Pharmacokinetics of Cefoperazone/sulbactam in Critically Ill Thrombotic
Thrombocytopenic Purpura Patients Undergoing Therapeutic Plasma Exchange
Abstract
AIMS The aim of this study was to investigate the pharmacokinetics
of CFP and SUL in critically ill thrombotic thrombocytopenic purpura
(TTP) patients undergoing TPE. METHODS Critically ill TTP patients
receiving a dose of 3 g CFP/SUL (2.0 g/1.0 g) intravenously every 8 h
were included in the study. Serial blood samples were collected at 0, 1,
2, 3, 4, 6, and 8 h at the third infusion with TPE (Session I) and the
sixth infusion without TPE (Session II). Effluent samples were also
collected at the effluent port of plasma eliminated during TPE.

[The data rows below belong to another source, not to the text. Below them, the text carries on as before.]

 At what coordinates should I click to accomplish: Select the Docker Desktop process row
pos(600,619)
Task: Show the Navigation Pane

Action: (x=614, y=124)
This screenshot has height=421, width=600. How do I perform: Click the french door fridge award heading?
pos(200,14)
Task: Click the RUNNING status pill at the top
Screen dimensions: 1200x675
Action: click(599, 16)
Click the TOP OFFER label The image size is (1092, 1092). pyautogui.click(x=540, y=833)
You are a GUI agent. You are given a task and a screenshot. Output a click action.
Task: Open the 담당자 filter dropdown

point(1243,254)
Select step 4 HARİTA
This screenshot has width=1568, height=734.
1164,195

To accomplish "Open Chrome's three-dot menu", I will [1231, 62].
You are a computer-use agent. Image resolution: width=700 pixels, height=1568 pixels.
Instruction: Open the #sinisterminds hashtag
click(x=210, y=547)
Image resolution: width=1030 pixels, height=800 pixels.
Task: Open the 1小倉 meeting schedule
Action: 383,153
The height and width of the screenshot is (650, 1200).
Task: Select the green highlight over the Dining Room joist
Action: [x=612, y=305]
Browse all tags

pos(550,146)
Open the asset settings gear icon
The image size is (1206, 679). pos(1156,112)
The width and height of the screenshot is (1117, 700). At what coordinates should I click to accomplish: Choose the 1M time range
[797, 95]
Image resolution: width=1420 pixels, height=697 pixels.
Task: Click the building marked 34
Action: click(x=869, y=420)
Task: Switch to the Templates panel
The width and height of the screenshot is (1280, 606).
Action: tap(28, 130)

Concentrations of CFP and SUL in plasma and effluent were measured using
LC/MS/MS. RESULTS Specific pharmacokinetic parameters were calculated to
evaluate the effect of TPE on CFP and SUL. The amount of drug eliminated
during TPE (QPE) were 395.75±147.38 and 35.25±11.32 mg, respectively.
Percentage eliminated by TPE (fe%) were 11.38±3.18% and 2.74±1.13%,
respectively. Calculated percentages of total drug clearance by TPE
(%CLPE) were 27.71±10.8% and 6.16±2.16%, respectively. There were no
significant differences in pharmacokinetic parameters (AUC0-8, Vd,
T1/2a) between session I and session II for both CFP and SUL.
CONCLUSIONS A single plasma volume TPE does not remove clinically
significant amounts of CFP and SUL. Dosage adjustment in critically ill
TTP patients after the procedure is not necessary. CFP is more likely to
be removed than SUL during TPE due to its small Vd and high protein
binding (Pb). Elevated plasma drug concentration due to organ
dysfunction may permit more drug removal during TPE.